TASK DESCRIPTION: Your answer should hold exactly the lines from the one containing "Коллегия (143, 18)" through the end of the material, and no others.

RECORDS FOR THE EXERCISE:

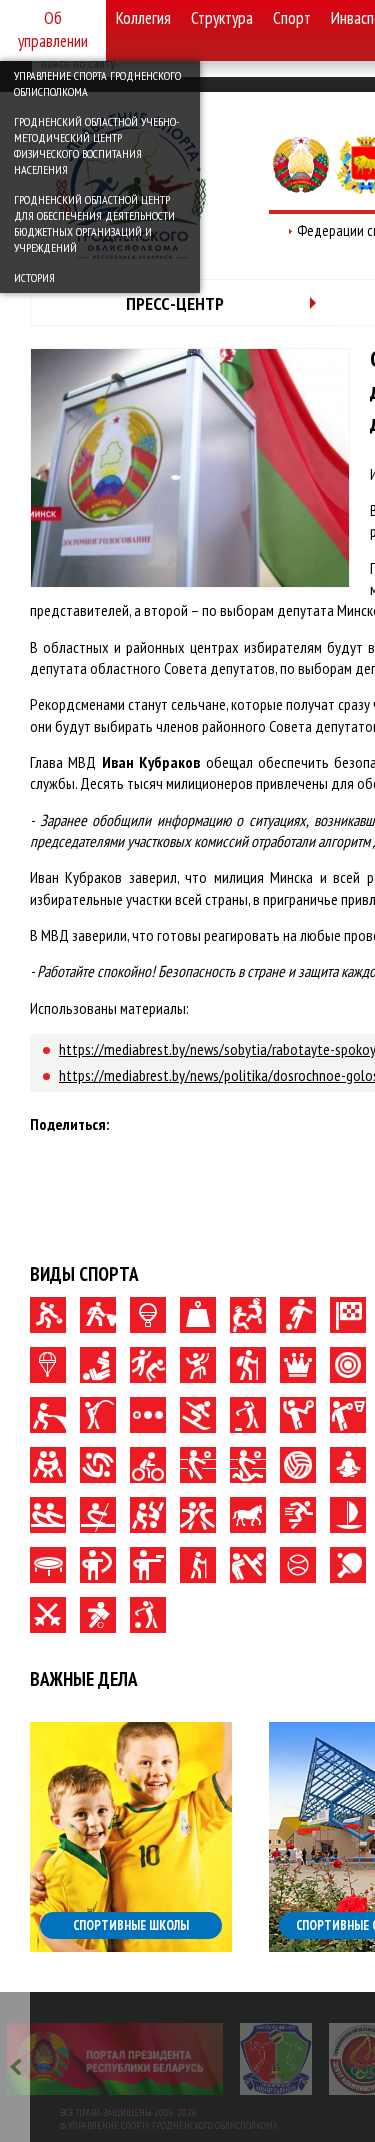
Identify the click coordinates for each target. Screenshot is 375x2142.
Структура (222, 18)
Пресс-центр (175, 303)
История (34, 277)
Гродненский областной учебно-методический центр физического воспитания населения (96, 145)
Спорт (292, 18)
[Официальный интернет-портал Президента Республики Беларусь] (115, 2059)
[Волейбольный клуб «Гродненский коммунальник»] (276, 2059)
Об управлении (53, 29)
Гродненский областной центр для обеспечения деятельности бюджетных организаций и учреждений (94, 223)
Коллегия (143, 18)
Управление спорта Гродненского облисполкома (97, 83)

RESULT FOR THIS TASK:
Коллегия (143, 18)
Управление спорта Гродненского облисполкома (97, 83)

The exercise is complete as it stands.